Die Videos würden "proaktiv und aggressiv" entfernt, teilte TikTok mit. Auch wurde der Hashtag "#lettertoamerica" in der Suchfunktion der Plattform gesperrt.

Die Verbreitung der Videos und die Berichte darüber lösten sofort neue Kritik an dem Dienst aus, dem in den USA Nähe zu chinesischen Behörden vorgeworfen wird - was TikTok zurückweist. So schrieb die republikanische Präsidentschaftsanwärterin Nikki Haley auf X, dies sei ein Beispiel dafür, "wie unsere ausländischen Feinde soziale Medien vergiften".

TikTok konterte, es habe nur "eine geringe Anzahl" der Videos gegeben - und sie verstießen ganz klar gegen die Regeln der Plattform. 

Millionen Aufrufe

Der Guardian reagierte, und löschte die Website. Ausgerechnet die Entfernung des Briefs sorgte für enorme Aufmerksamkeit. Viele TikToker sahen sich in ihrem Vorwurf gegenüber den Medien bestätigt. "Das auf unserer Webseite veröffentlichte Transkript wurde ohne den vollständigen Kontext häufig auf sozialen Medien geteilt. Deswegen haben wir uns entschlossen, ihn herunterzunehmen und Leser stattdessen zu dem Bericht weiterzuleiten, in dem er in Kontext gesetzt wurde", hieß es auf der "Guardian"-Webseite.
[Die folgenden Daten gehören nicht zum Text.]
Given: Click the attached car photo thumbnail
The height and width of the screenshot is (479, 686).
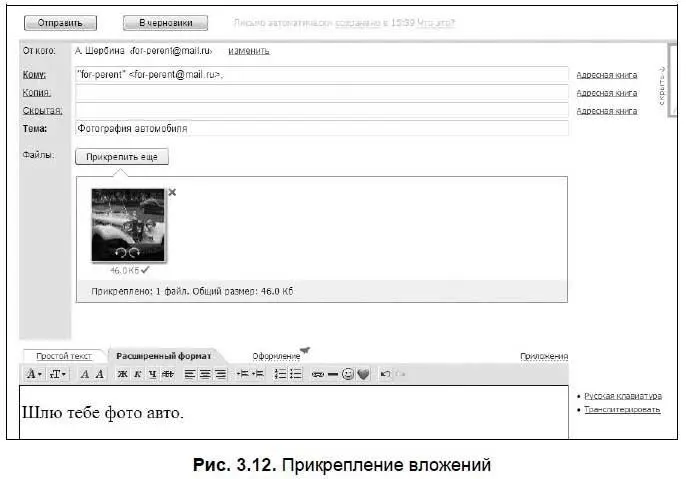Looking at the screenshot, I should [x=128, y=225].
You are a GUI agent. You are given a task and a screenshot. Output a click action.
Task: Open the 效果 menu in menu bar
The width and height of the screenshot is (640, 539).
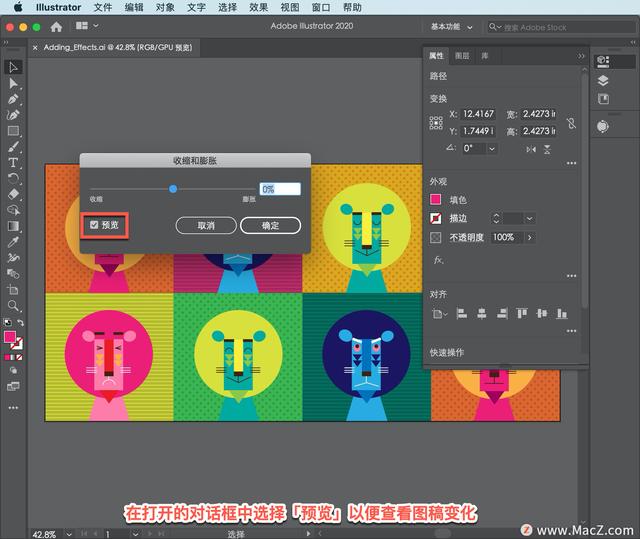(x=259, y=7)
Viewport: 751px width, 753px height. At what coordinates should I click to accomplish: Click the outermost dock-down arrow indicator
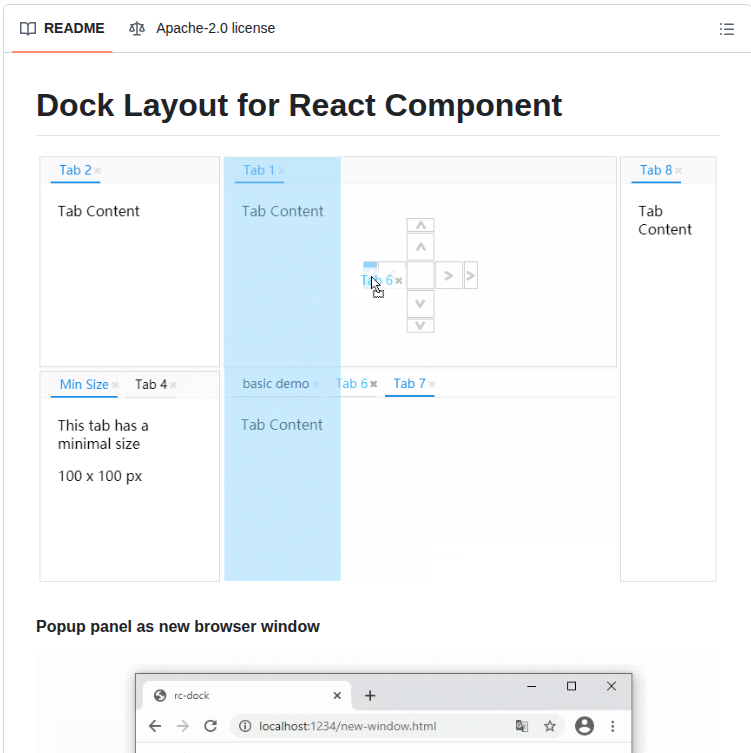[x=421, y=325]
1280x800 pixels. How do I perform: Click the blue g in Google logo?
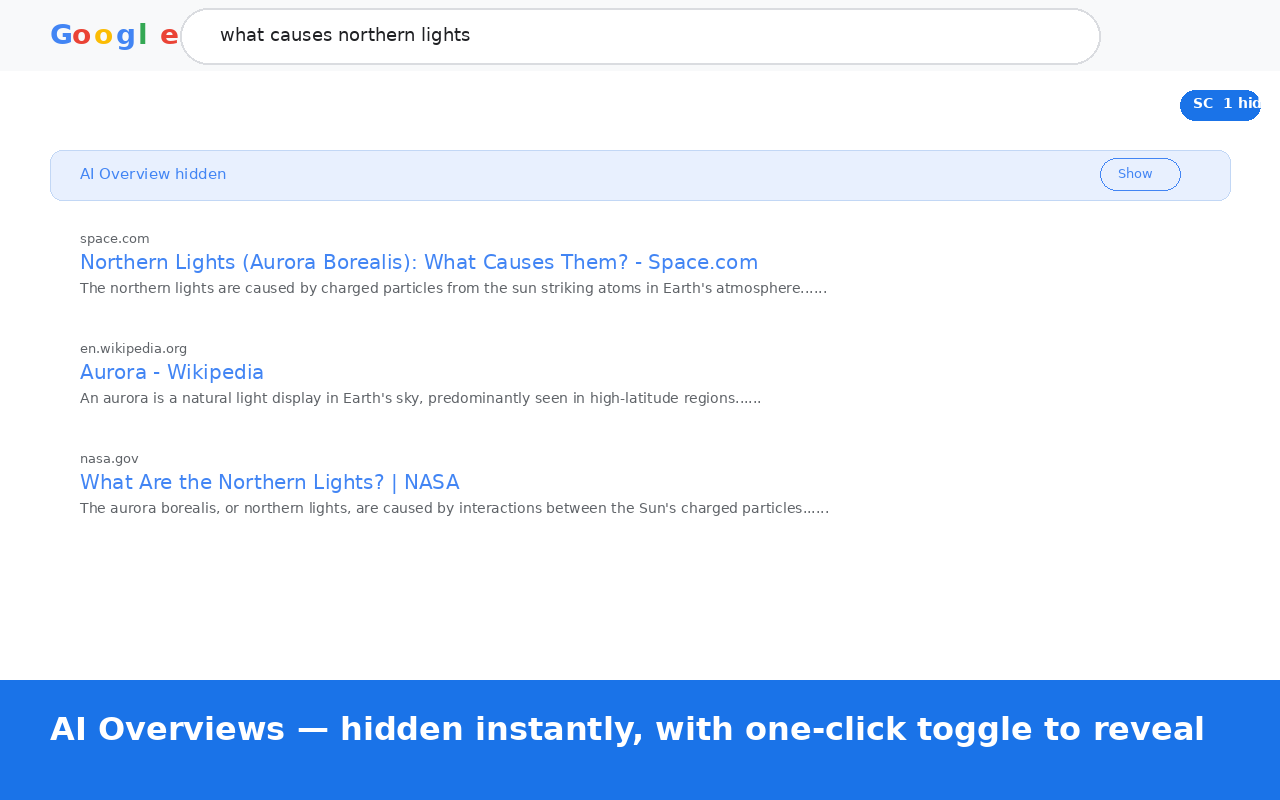pos(125,36)
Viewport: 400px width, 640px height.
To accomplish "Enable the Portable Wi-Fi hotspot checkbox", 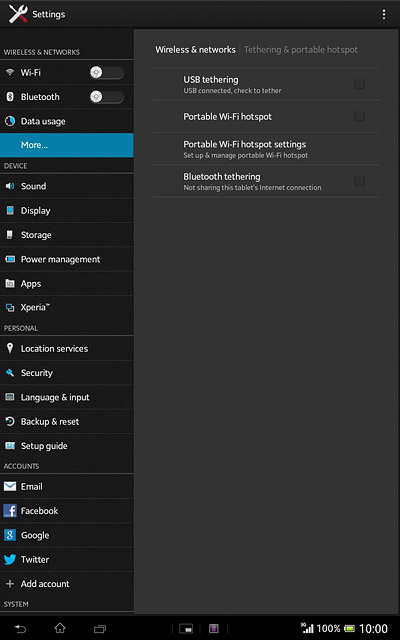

Bis Donnerstagnachmittag sind Videos mit dem entsprechenden Hashtag mehr als 15 Millionen Mal angesehen worden. Die israelische Zeitung Jerusalem Post berichtet, der dazugehörige Hashtag "#LetterToAmerica" sei auf TikTok oft in Ergänzung mit dem Hashtag "#freepalestine" zu finden.